Cramja
Cramja

Reputation: 65

Why isn't my COM class a Singleton?

For some reason, 2 objects are being created when they should be a Singleton.

I have a class Bridge whose purpose is to communicate from one application to another. The first app, App1, creates the bridge via COM and immediately calls the bridge's initialize method:

bool IBridge.Initialize(ref App1 theApp)
{
       if (theApp != null)
       {
            this.refToApp = theApp;
            log("Got bridge from App1");
            //spin up App2
            Process.Start([path to App2]);
       }
       else
       {
           log("theApp was null");
       }
       return true;
}

The Bridge class uses a singleton pattern but has a public default constructor so that COM will work properly with it but users of this class have to respect the fact that it's a singleton by only accessing it using the instance property.

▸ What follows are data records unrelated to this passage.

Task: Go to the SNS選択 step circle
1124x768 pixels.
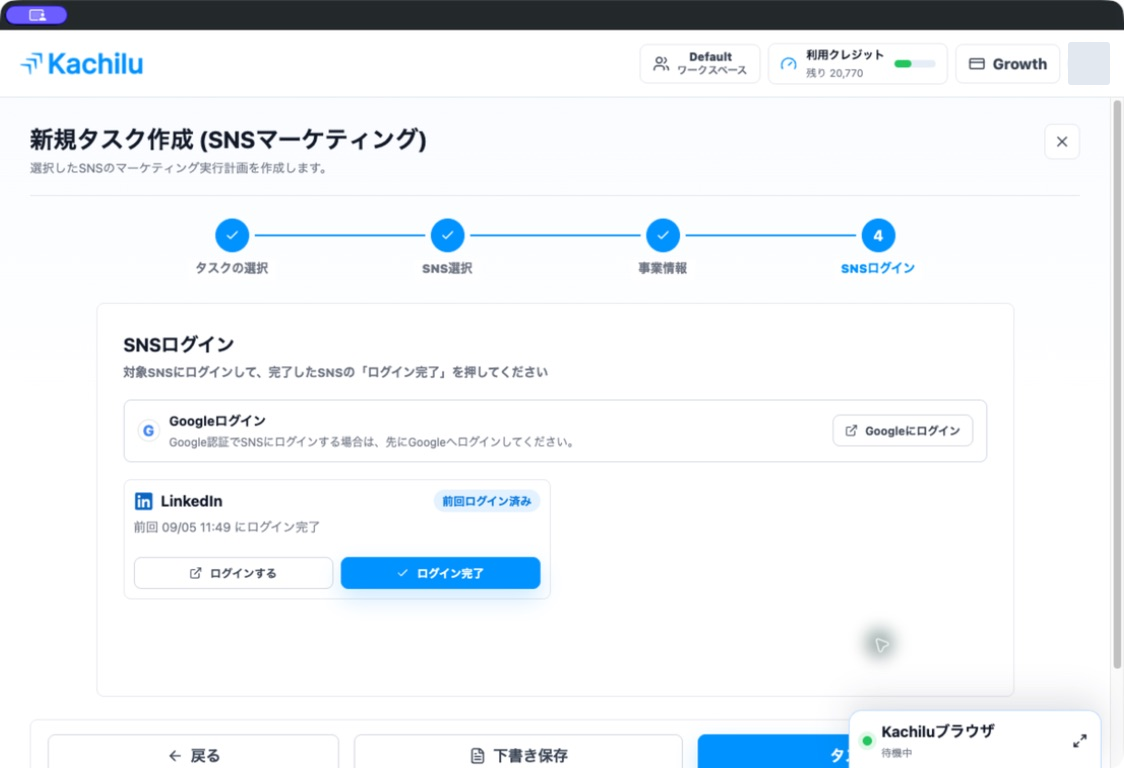Action: pyautogui.click(x=447, y=235)
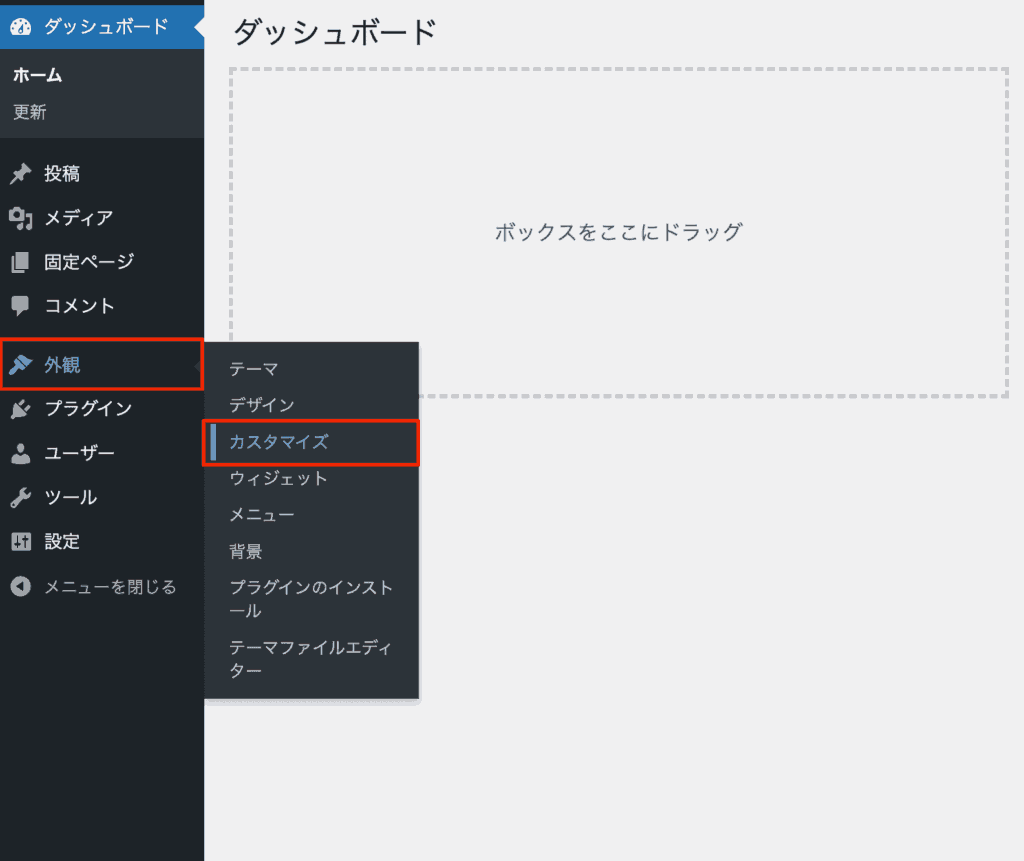Click the wrench icon for ツール

[x=21, y=497]
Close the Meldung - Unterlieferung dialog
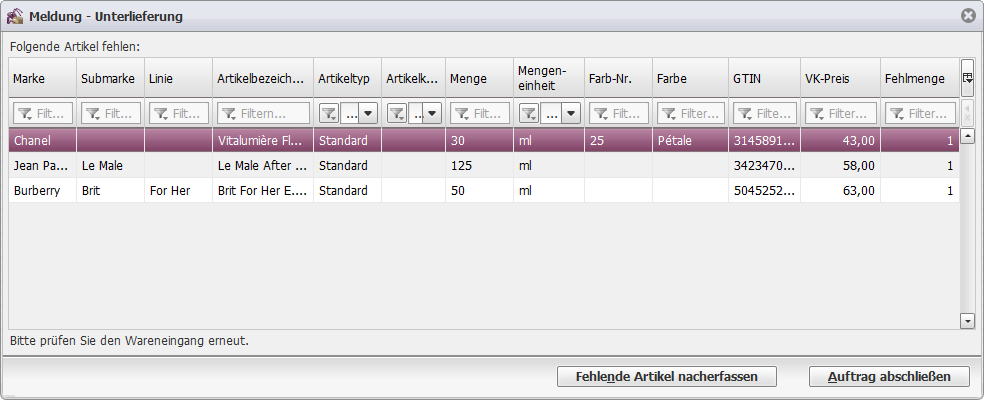984x400 pixels. [968, 16]
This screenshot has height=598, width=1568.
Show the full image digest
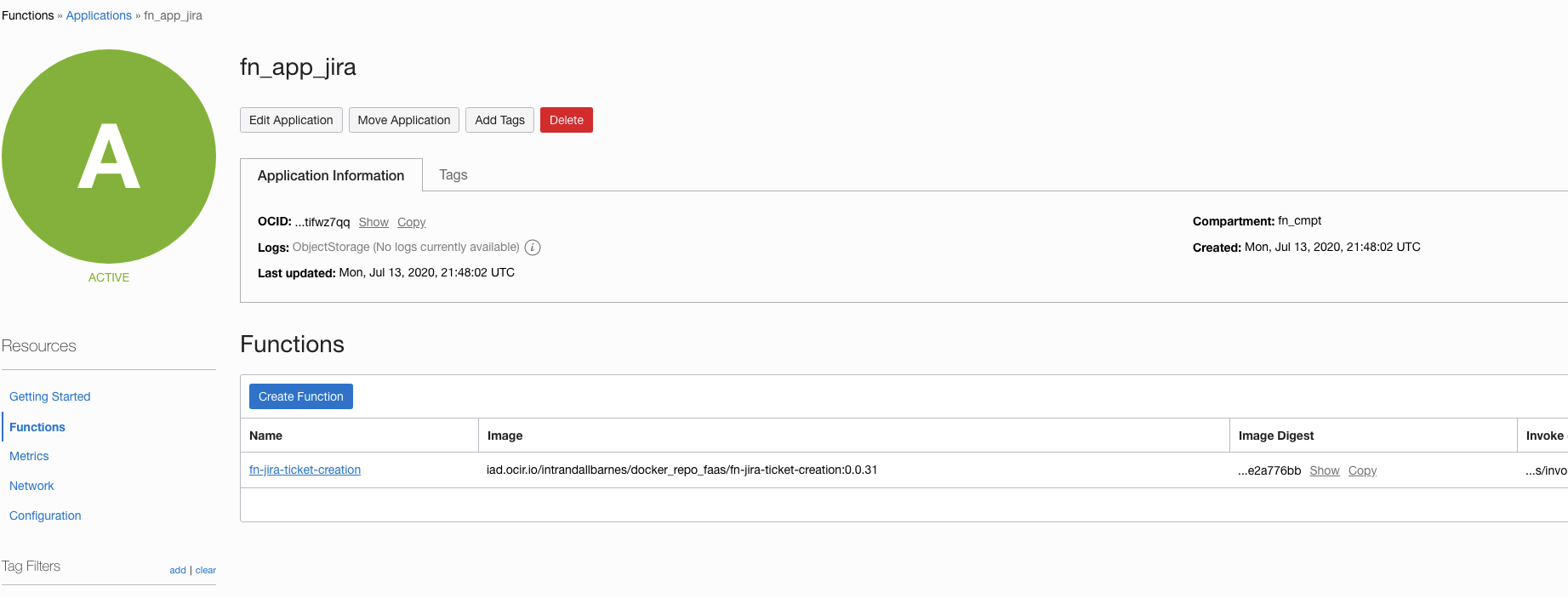[1324, 470]
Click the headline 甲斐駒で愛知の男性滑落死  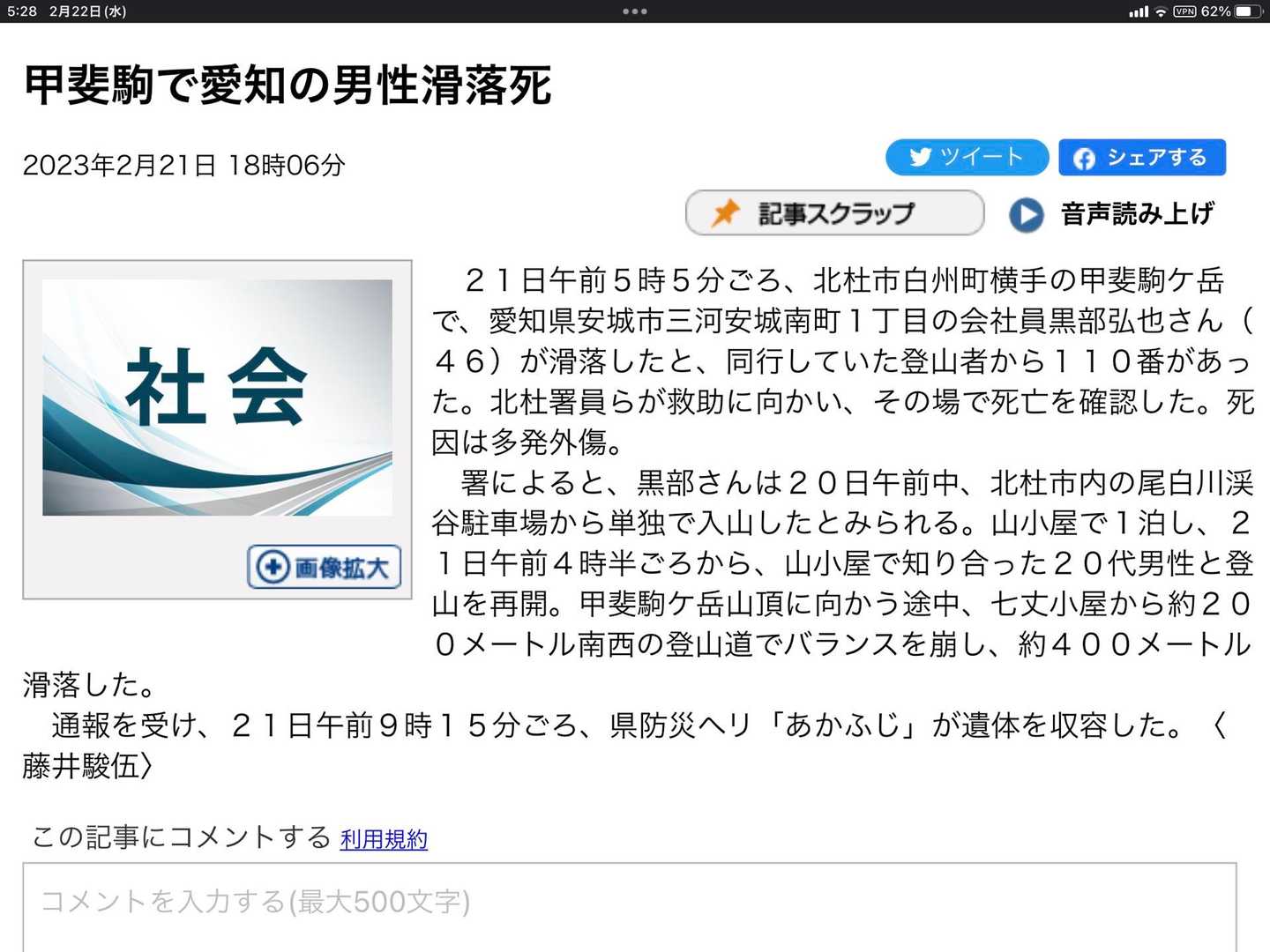(x=288, y=86)
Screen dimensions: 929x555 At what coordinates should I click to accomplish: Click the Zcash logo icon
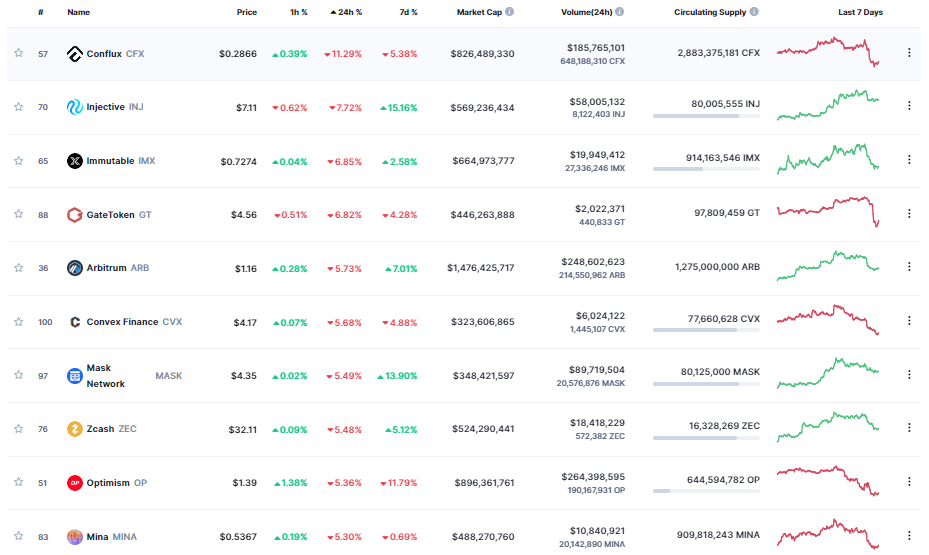point(74,429)
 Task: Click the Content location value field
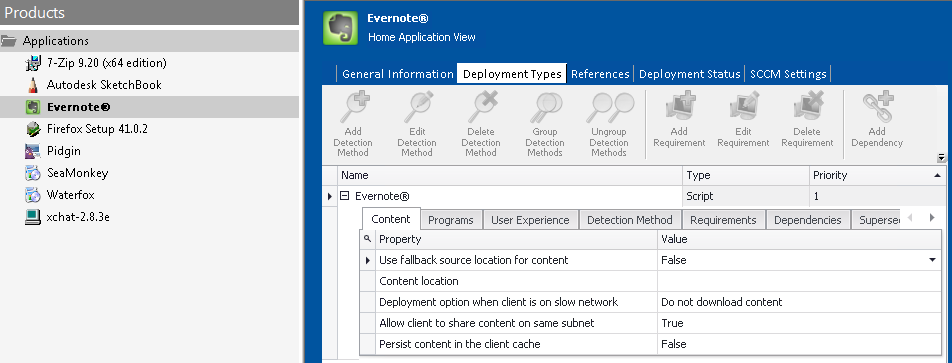[799, 281]
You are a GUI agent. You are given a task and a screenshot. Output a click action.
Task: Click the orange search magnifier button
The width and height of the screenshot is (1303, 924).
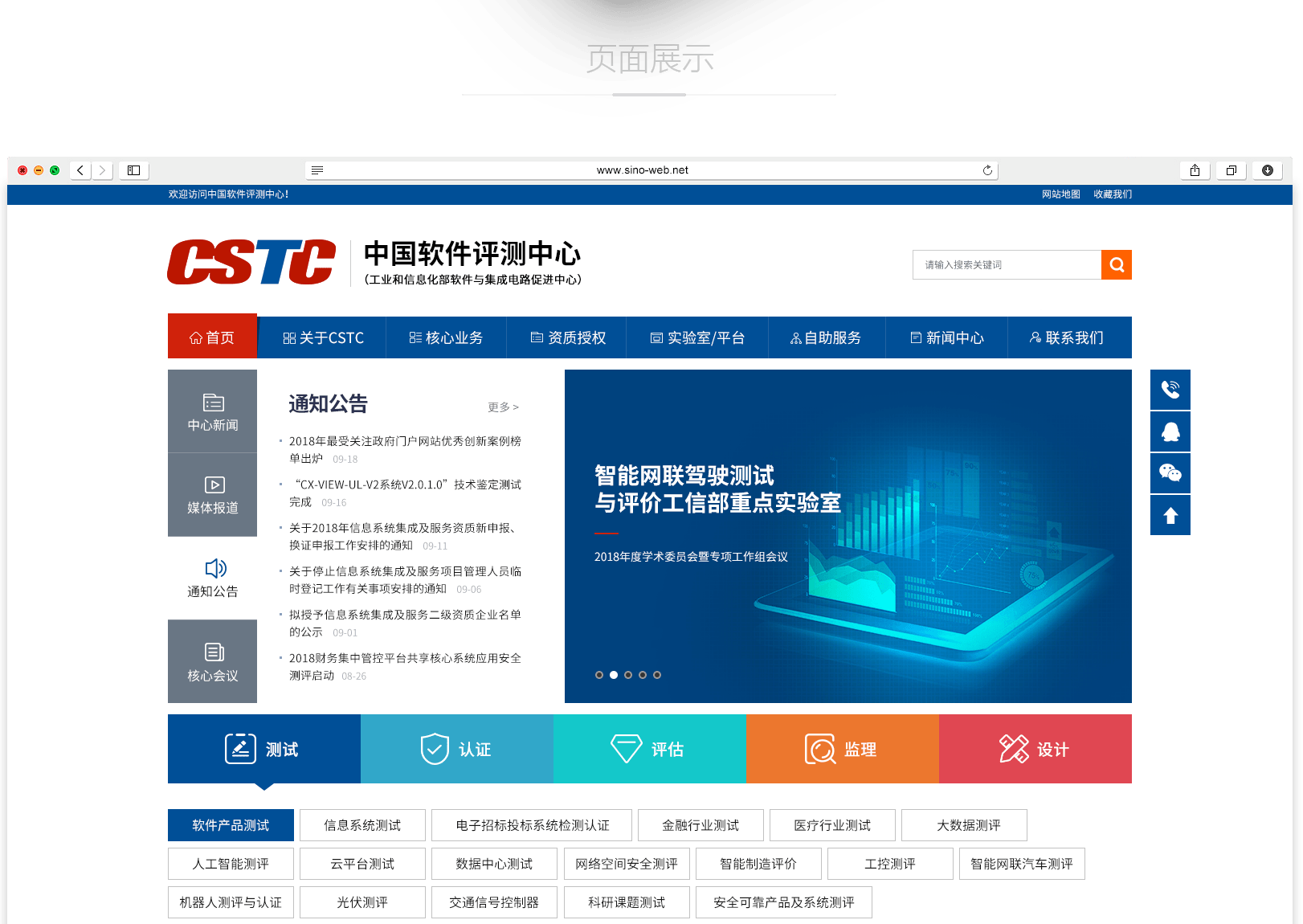coord(1116,265)
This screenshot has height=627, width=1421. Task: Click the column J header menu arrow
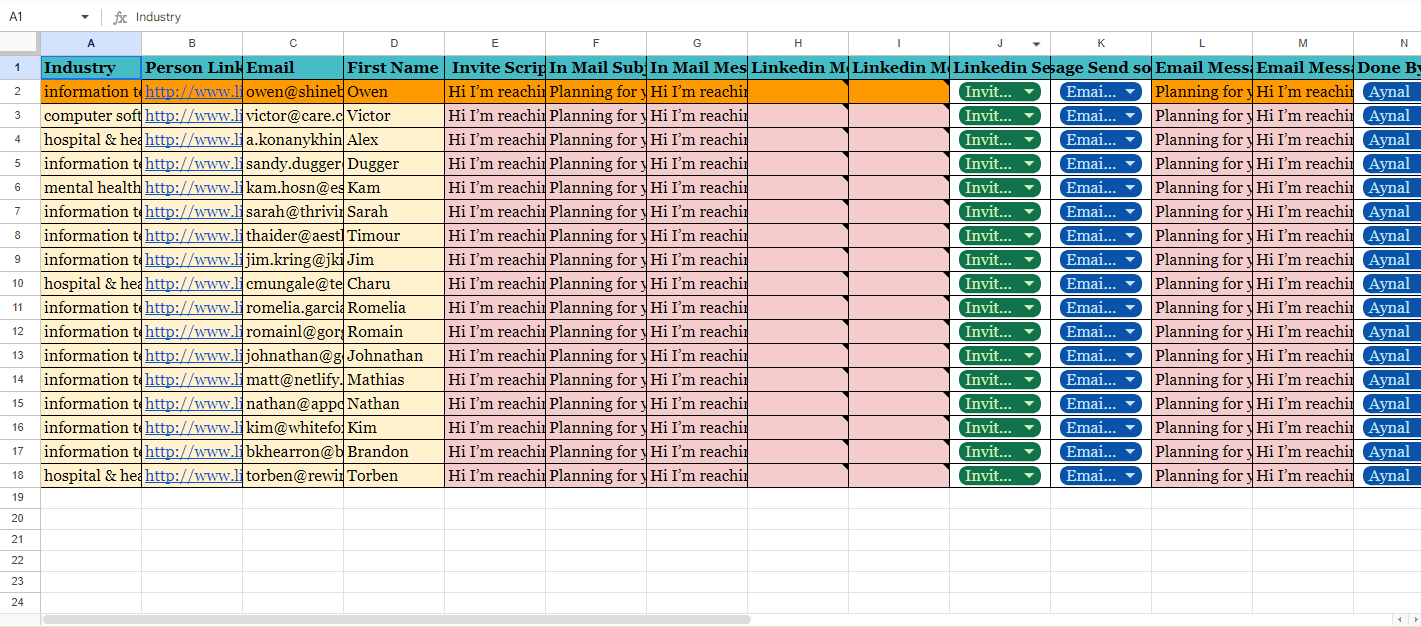[1036, 44]
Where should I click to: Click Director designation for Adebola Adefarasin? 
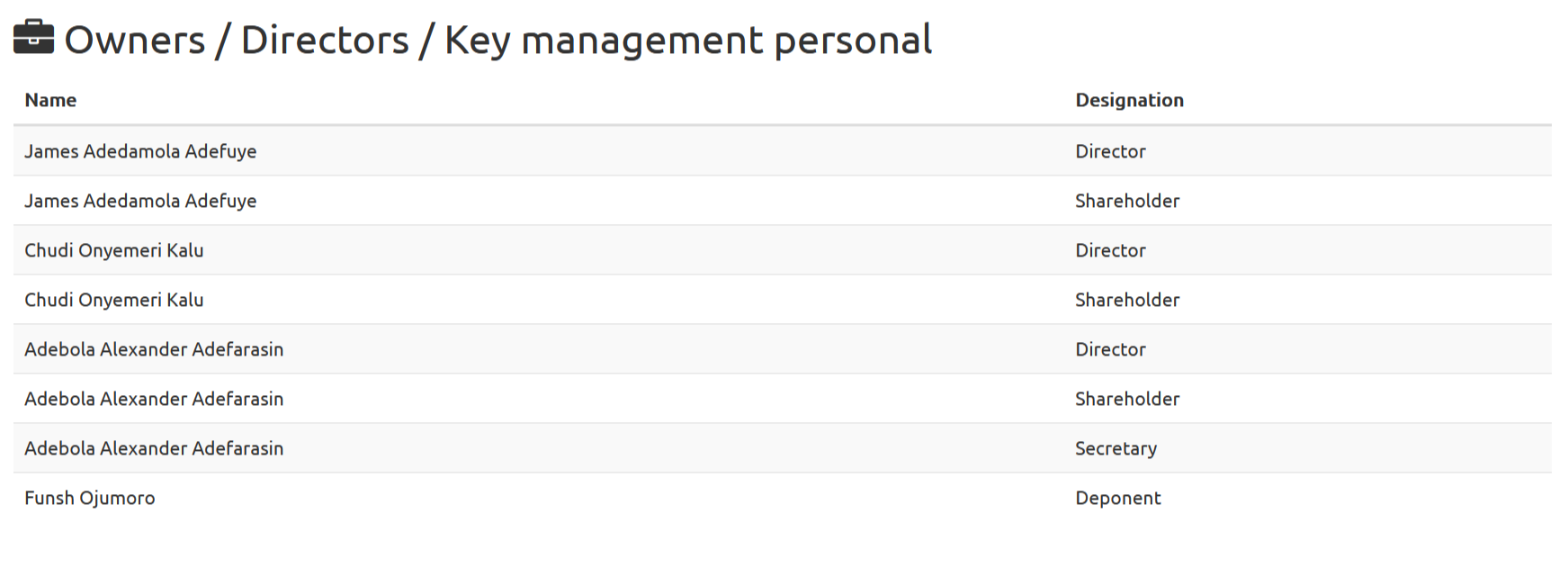[1111, 349]
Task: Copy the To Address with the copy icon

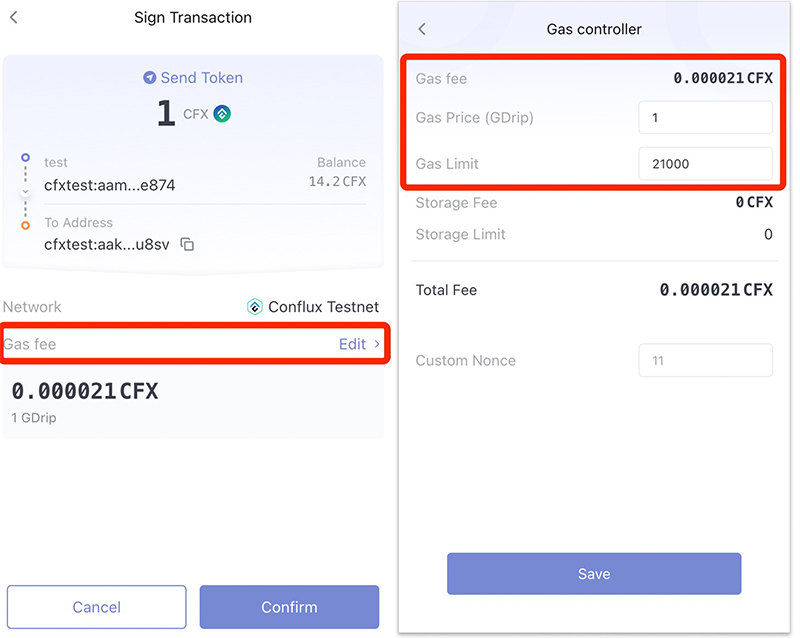Action: click(x=187, y=244)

[ComVisibleAttribute(true)]
[ProgId("[id that App1 uses to instantiate class]")]
public class Bridge : IBridge
{
    private static readonly _instance;

    public static COMBridge Instance
    {
        get
        {
            if(_instance == null){
                _instance = new Bridge();
            }
            return _instance
        }
    }

  public Bridge()
  {
       log("Called default constructor");
       if (_instance == null)
       {
            _instance = this;
       }
  }

 ...

However when App2 starts, it calls the getter for Instance and the constructor is called again. This is troublesome because the Bridge is a communication component and I need these two apps to talk to each other using the bridge.

Any tips?

Upvotes: 0

Views: 333

Answers (1)

user957902
user957902

Reputation: 3060

Assuming that the com object is configured to be an Out of Process com object (I am assuming this because it looks like it used to work that way from VB) then you have to jump through some hoops to get it to activate as an out of process object. by default .Net will load the object as an In Process com object, which means that every process will have its own copy of the object. Per the artical here

If you try using your COM object now, you might discover that it’s still loaded into the client’s process. The reason is that you have to tell COM you’re interested in out-of-process activation. If you’re using C/C++, pass CLSCTX_LOCAL_SERVER as the dwClsContext argument of the CoCreateInstance function. If you’re using C#/VB.NET, you’ll have to P/Invoke into CoCreateInstance for this.